SUPER Q
Report
- Report Number
- 3002806902-2019-00003
- Event Type
- Malfunction
- Date Received
- September 3, 2019
- Date of Event
- May 6, 2019
- Report Date
- June 6, 2019
- Manufacturer
- ELLEX MEDICAL PTY LTD
- Product Code
- GEX
- PMA / PMN Number
- K992824
- Removal / Correction Number
- NA
- Adverse Event
- Yes
- Product Problem
- Yes
- Report Source
- Manufacturer report
- Reporter Occupation
- PHYSICIAN
Narratives
AS SOON AS ELLEX MEDICAL WAS NOTIFIED OF THE EVENT , THE DEVICE WAS QUARANTINED UNTIL THE SYSTEM WAS INSPECTED BY THE ELLEX SERVICE TECHNICIAN AND THE FAULTY JOYSTICK WAS SWAPPED WITH A NEW ONE. THE SERVICE TECHNICAIN FOUND THE JOYSTICK WIRE WAS DAMAGED. THE FAULTY JOYSTICK WAS SENT TO THE ELLEX MEDICAL (HEAD OFFFICE), IN ADELAIDE WHERE THE INVESTIGATION REVEALED THE BELOW : THE DEVICE LEFT THE FACTORY IN (B)(6)2007 WITH A TEFLON JOYSTICK FOOT FITTED IN.IT WAS THEN RECALLED AS PART OF GLOBAL SERVICE BULLETIN -07-08.3 (ATTACHED) TO ADD THE RETAINING CLIP IN THE FIELD, BUT APPARENTLY THE MODIFICATION WAS NOT CARRIED OUT FOR THIS UNIT, AS WAS EVIDENT FROM THE EVALUATION OF THE RETURNED JOYSTICK. THE REPORTED "MISFIRING" MUST HAVE OCCURRED WHEN THE DAMAGED WIRE MADE CONTACT WITH THE EARTHED JOYSTICK CHASSIS IN READY MODE. THE COMMUNICATION WITH THE FDA DATED (B)(6)2018 (ATTACHED) HAS NOT INDICATED ANY CONCERNS OF THE EFFECTIVENESS OF THE RECALL AND THIS IS AN ISOLATED INCIDENT RESULTING PROBABLY FROM A NON-RESPONSIVE CUSTOMER. AS PER THE RECALL STRATEGY DETAILED TO THE FDA THE FIELD CORRECTION 07/08.3 WAS TO BE CONDUCTED AT THE NEXT SERVICE CALL FOR EACH IDENTIFIED SYSTEM. IT IS ASSUMED THAT THE CUSTOMER DID NOT ARRANGE THE PREVENTIVE MAINTENANCE AS THEY SHOULD HAVE, WHICH EXPLAINS THE REASON FOR THE MISSING RETAINING CLIP FROM THIS UNIT. AS MENTIONED , THERE WAS NO INJURY REPORTED AS THE DEVICE WENT TO STANDBY AFTER THE REPORTED MISFIRING. HOWEVER THERE COULD HAVE BEEN A POTENTIAL FOR HARM, HENCE ELLEX CONSIDERS IT OBLIGATORY TO REPORT THE INCIDENT. THE REPORT WAS SENT ON (B)(6)2019 AND NOT ON (B)(6) ( AS MENTIONED IN THE RESUBMISSION OF HTE INITIAL REPORT). THE DELAY WAS CAUSED DUE TO AN ISSUE ENCOUNTERED IN THE ESG PROCESS.

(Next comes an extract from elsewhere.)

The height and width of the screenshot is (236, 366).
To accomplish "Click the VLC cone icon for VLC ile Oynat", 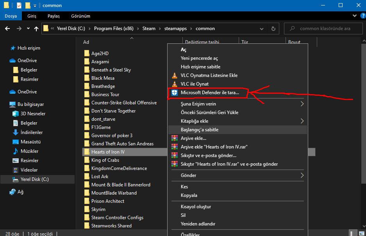I will (x=174, y=84).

THIS IS A FOLLOW UP REPORT . THE DEFECT WAS OBSERVED IN USA ON AN ELLEX LASER SYSTEM 'SUPER Q' SUPPLIED IN (B)(6)2007. CUSTOMER CALLED TO REPORT THAT THEIR SYSTEM FIRED 2-3 SHOTS ON ITS OWN DURING A CAPSULOTOMY WITHOUT THE DOCTOR PRESSING THE TRIGGER. ALSO, THE SYSTEM RANDOMLY WENT INTO STANDBY. NO PATIENT INJURY WAS REPORTED AS A RESULT.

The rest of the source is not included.